Databricks debuts Genie Code & snaps up Quotient AI
Databricks has launched Genie Code, an autonomous coding agent for data engineering, data science, and analytics teams, and has acquired agent evaluation specialist Quotient AI.
Genie Code is positioned as a shift from AI tools that offer snippets and suggestions to systems that carry out multi-step work across production data environments. Databricks says it can build data pipelines, debug failures, ship dashboards, and maintain production systems.
Data agent focus
Genie Code sits within Databricks' Genie product line, which is designed for conversational access to organisational data. Genie enables knowledge workers to "chat with their data" using context and semantics held in Unity Catalog. Genie Code extends that approach to technical teams, turning an initial request into deployed data work.

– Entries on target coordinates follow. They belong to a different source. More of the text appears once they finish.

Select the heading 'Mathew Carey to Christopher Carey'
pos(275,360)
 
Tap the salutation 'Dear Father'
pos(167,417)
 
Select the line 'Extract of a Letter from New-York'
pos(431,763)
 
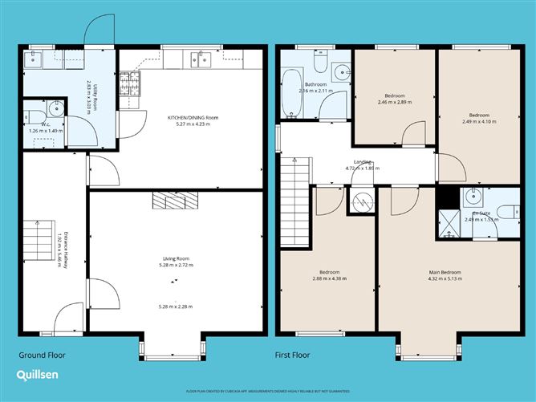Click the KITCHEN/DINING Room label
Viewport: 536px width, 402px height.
click(193, 118)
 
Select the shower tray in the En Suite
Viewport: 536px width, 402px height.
click(447, 224)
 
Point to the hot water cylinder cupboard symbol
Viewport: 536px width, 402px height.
click(359, 203)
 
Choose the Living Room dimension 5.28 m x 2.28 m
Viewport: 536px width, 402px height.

A central part of the pitch is access to enterprise context. Many coding agents struggle with data tasks because they lack information such as lineage, usage patterns, and business semantics. Databricks says Genie Code uses Unity Catalog to operate within governance policies and access controls.

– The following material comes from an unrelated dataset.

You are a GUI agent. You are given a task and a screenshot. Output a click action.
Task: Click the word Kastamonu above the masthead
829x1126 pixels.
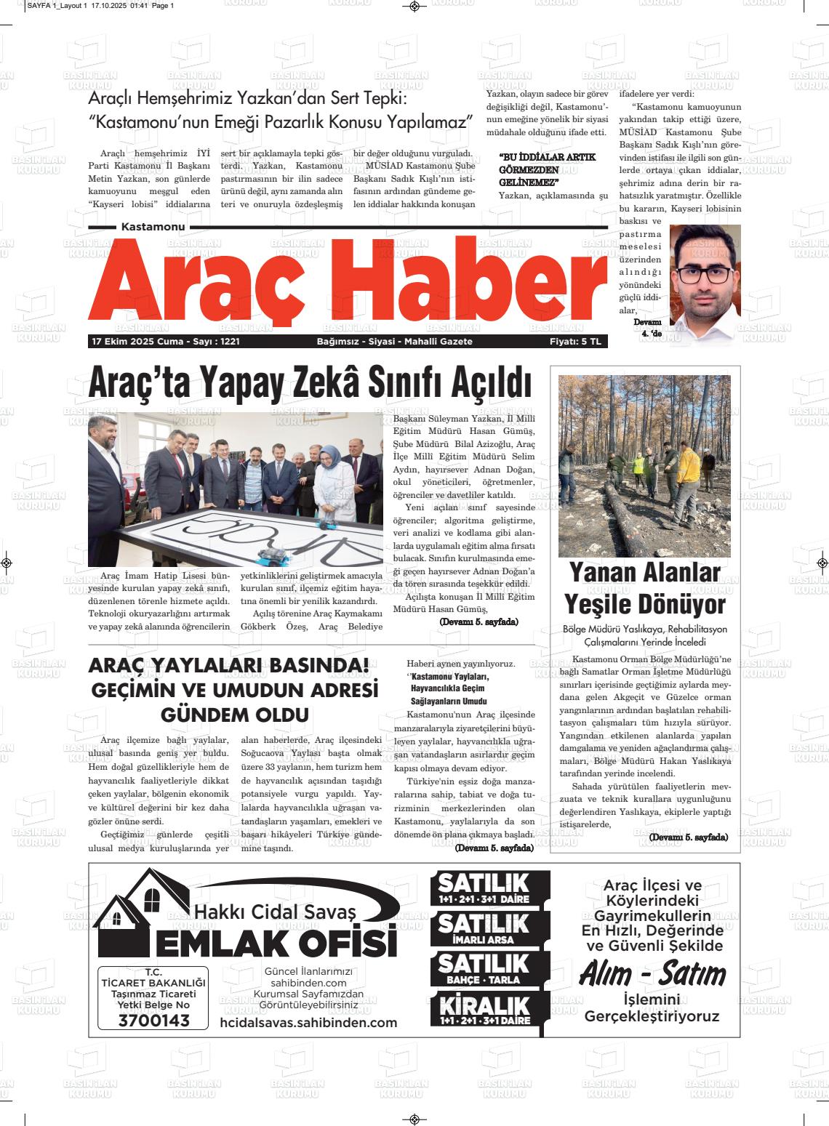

Databricks says the system "reasons through problems" by producing multi-step plans, writing code, and validating outputs. It also maintains deployed artefacts, while leaving key decisions with human users.
Product scope
Databricks outlined several expected use cases, including machine learning development. It says the agent can handle "full ML workflows end-to-end," log experiments to MLflow, and fine-tune serving endpoints.
Another use case is data engineering across staging and production. Databricks says Genie Code designs workflows that account for differences between environments, supports change data capture, and applies data quality expectations.
Databricks also highlighted ongoing operations tasks. It says the agent monitors Lakeflow pipelines and AI models, triages failures, and investigates anomalies. The system can also analyse "agent traces" to address hallucinations and tune resource allocation.
Databricks says the agent improves with use through persistent memory, updating internal instructions based on past interactions and coding preferences.
In its own testing on "real-world data science tasks," Databricks reports Genie Code increased the success rate of leading coding agents from 32.1% to 77.1%.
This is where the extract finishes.